Modern programming languages require generics
A few weeks ago I wrote about the Hare language and its lack of generic data structures. I don’t want to talk about this topic again, instead I want to discuss something more generic (pun intended). In my view, any modern programming language that aims for high performance should have some form of generics in it. To not have that in place is a major mistake and a huge cause for additional complexity and loss of performance. One aspect of that is the fact that generic data structures get a lot more optimizations than one-off implementations. But I already talked about that in the previous post.

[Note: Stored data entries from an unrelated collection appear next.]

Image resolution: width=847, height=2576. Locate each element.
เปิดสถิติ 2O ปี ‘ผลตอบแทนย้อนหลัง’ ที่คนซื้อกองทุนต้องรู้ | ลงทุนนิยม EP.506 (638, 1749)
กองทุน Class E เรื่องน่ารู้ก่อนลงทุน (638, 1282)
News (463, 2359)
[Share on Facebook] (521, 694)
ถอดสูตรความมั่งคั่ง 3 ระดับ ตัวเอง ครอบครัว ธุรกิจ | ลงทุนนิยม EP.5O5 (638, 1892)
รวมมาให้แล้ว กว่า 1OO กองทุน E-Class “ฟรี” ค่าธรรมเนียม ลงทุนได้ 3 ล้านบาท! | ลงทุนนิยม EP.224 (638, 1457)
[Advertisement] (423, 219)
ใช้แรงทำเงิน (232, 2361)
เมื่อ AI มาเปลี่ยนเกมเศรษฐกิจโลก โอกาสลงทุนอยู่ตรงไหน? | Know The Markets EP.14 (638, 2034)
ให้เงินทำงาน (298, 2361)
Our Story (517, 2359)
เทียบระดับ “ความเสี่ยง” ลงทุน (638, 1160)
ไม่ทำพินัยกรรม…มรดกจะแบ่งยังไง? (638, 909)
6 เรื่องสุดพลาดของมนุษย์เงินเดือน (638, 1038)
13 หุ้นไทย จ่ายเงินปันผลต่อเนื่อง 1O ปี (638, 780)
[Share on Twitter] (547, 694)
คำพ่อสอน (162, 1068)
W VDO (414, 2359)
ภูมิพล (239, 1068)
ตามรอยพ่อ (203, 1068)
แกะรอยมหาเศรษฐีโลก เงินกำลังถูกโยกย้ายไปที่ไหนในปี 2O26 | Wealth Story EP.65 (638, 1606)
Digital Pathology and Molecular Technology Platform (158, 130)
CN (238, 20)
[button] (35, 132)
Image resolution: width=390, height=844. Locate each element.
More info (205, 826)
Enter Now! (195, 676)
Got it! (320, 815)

The other issue is that by not having generics, there is a huge barrier for optimizations in front of you. You lack the ability to build certain facilities at all. Case in point, let us take a topic that is near and dear to my heart, sorting. Working on sorted data is pretty much the one thing that makes databases work. Everything else is just details on top of that, nothing more. Let’s consider how you sort data (in memory) using a few programming languages, using their definitions
Using C:
void qsort (void *array, size_t count, size_t size, comparison_fn_t compare);
int comparison_fn_t (const void *, const void *);
Using C++:
template <class RandomAccessIterator>
void sort (RandomAccessIterator first, RandomAccessIterator last);
Using Java:
public static void sort(int [] a);
public static void sort(long[] a);
public static void sort(Object[] a);
Using C#:
public static void Sort<T> (T[] array);
Using Hare:
type cmpfunc = fn(a: const *void , b: const *void ) int ;
fn sort([]void , size, *cmpfunc) void ;
Using Rust:
impl<T> [T] {
pub fn sort(&mut self)
where
T: Ord,}
Using Zig:
pub fn sort(
comptime T: type,
items: []T,
context: anytype,
comptime lessThan: fn (context: @TypeOf(context), lhs: T, rhs: T) bool,
) void
I’m looking only at the method declaration, not the implementation. In fact, I don’t care about how this is implemented at this point. Let’s assume that I want to sort an array of integers, what would be the result in all of those languages?
Well, they generally fall into one of a few groups:
C & Hare – will require you to write something like this:
In other words, we are passing a function pointer to the sorting routine and we’ll invoke that on each comparison.
C++, C#, Rust, Zig – will specialize the routine for the call. On invocation, this will look like this:
The idea is that the compiler is able to emit code specifically for the invocation we use. Instead of having to emit a function call on each invocation, the compare call will usually be inlined and the cost of invocation is completely eliminated.
Java is the only one on this list that has a different approach. Instead of using generics at compile time, it is actually doing a dispatch of the code to optimized routines based on runtime types. That does mean that they had to write the same sort code multiple times, of course.
Note that this isn’t anything new or novel. Here is a discussion on the topic when Go got generics, in the benchmark there, there is a 20% performance improvement from moving to the generics version. That results from avoiding the call overhead as well as giving the compiler more optimization opportunities.
Going back to the premise of this post, you can see how a relatively straightforward decision (having generics in the language) can have a huge impact on the performance of what is one of the most common scenarios in computer science.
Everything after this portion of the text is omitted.